Microsoft ha annunciato una nuova funzionalità per Microsoft Defender for Endpoint (MDE) per aiutare le organizzazioni a impedire agli aggressori e al malware di utilizzare dispositivi compromessi per spostarsi lateralmente attraverso la rete.
Questa nuova funzionalità consente agli amministratori di contenere dispositivi Windows non gestiti sulla propria rete se sono stati compromessi o si sospetta che siano compromessi. Una volta contrassegnato come contenuto, la piattaforma di sicurezza degli endpoint aziendali indicherà ai sistemi Windows sulla rete di bloccare tutte le comunicazioni da e verso il dispositivo. C’è però una piccola limitazione, dovuta al fatto che tale opzione può gestire solo dispositivi che montano Windows 10 o superiore e Windows Server 2019 o superiore. Quindi qualunque altro dispositivo compromesso con un altro sistema operativo non potrà essere isolato e quindi può essere sfruttato per accedere al sistema principale.
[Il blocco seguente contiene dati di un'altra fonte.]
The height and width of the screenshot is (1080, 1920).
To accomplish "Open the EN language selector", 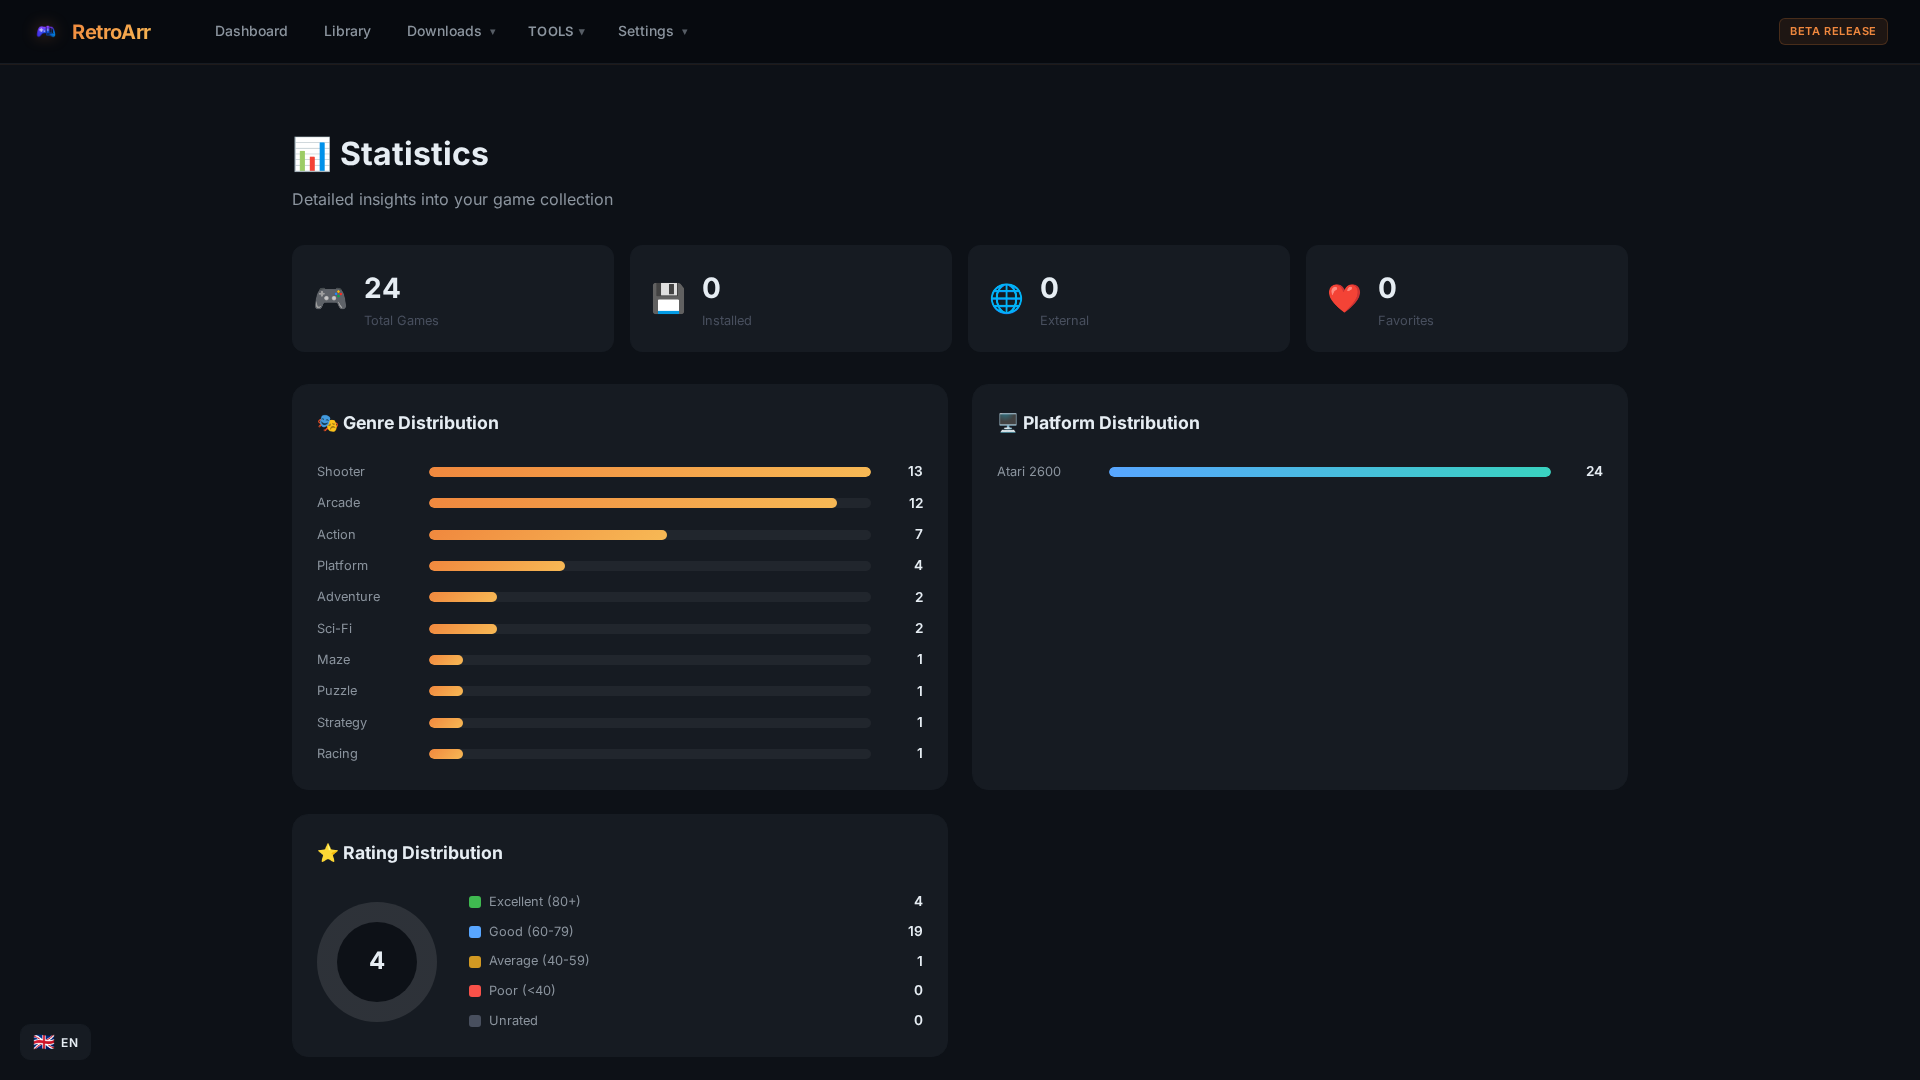I will 56,1042.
Per contenere un dispositivo potenzialmente compromesso, gli amministratori devono seguire i seguenti passaggi:
- Andare alla pagina “Inventario dispositivi” nel portale di Microsoft 365 Defender e selezionare il dispositivo da contenere.
- Selezionare “Contieni dispositivo” dal menu delle azioni nel riquadro a comparsa del dispositivo.
- Nel popup del dispositivo di contenimento, digitare un commento e selezionare “Conferma“.
- Dopo aver contenuto un dispositivo non gestito, i dispositivi integrati di Microsoft Defender for Endpoint possono richiedere fino a 5 minuti per iniziare a bloccare le comunicazioni.
Se uno qualsiasi dei dispositivi contenuti nella rete cambierà il proprio indirizzo IP, tutti i dispositivi registrati lo riconosceranno e inizieranno a bloccare le comunicazioni con il nuovo indirizzo IP. Per smettere di contenere un dispositivo specifico, selezionarlo da “Inventario dispositivi” o aprire la pagina del dispositivo. Quindi è necessario cliccare su “Rimuovi dal contenimento” dal menu delle azioni per ripristinare la connessione del dispositivo alla rete.